» **Dataset content**:
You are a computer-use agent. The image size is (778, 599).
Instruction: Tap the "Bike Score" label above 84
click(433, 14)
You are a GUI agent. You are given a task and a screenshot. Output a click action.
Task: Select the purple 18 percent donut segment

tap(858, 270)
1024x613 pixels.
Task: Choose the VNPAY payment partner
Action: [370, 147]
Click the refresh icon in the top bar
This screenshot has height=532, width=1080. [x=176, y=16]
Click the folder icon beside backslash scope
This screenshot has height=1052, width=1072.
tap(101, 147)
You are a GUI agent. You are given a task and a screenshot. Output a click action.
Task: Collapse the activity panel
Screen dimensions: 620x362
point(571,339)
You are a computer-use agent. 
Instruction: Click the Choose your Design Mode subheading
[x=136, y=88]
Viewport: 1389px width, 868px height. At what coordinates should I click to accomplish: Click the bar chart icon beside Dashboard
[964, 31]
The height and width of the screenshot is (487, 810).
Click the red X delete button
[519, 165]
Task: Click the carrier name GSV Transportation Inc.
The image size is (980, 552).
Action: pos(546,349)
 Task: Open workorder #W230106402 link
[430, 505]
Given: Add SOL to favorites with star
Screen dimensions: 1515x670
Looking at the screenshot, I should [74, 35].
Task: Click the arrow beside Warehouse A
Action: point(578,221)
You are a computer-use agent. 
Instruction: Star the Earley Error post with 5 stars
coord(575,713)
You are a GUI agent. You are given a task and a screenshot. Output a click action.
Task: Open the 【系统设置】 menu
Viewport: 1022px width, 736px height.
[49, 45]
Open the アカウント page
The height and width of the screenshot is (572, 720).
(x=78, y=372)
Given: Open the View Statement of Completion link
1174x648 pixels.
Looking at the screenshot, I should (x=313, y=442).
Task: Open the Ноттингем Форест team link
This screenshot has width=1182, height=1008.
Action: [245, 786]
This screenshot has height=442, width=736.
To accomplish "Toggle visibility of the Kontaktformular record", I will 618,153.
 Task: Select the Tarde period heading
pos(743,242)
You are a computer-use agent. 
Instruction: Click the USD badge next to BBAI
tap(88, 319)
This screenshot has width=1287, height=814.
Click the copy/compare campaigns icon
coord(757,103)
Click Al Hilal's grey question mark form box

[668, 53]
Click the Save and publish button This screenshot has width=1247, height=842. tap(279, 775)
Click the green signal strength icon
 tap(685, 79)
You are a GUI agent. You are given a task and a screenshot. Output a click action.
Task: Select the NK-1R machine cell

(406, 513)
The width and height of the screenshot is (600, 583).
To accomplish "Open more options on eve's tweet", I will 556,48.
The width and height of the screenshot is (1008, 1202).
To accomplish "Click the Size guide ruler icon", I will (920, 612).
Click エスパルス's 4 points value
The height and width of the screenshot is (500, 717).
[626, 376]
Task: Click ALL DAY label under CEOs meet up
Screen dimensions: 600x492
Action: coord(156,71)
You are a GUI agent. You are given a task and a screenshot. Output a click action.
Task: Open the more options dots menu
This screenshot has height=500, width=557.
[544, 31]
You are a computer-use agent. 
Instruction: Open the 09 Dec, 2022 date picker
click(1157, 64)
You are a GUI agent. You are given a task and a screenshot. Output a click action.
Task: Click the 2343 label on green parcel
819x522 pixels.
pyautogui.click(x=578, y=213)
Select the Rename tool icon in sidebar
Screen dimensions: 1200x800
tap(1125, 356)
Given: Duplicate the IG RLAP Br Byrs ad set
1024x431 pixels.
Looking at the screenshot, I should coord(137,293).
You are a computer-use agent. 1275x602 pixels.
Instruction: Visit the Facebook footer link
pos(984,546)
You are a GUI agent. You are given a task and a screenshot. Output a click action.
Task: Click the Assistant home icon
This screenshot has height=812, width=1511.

» **Task description**: Please state how many lines of the material above include the word "more"; the number is the whole answer.

» **Result of this task**: 2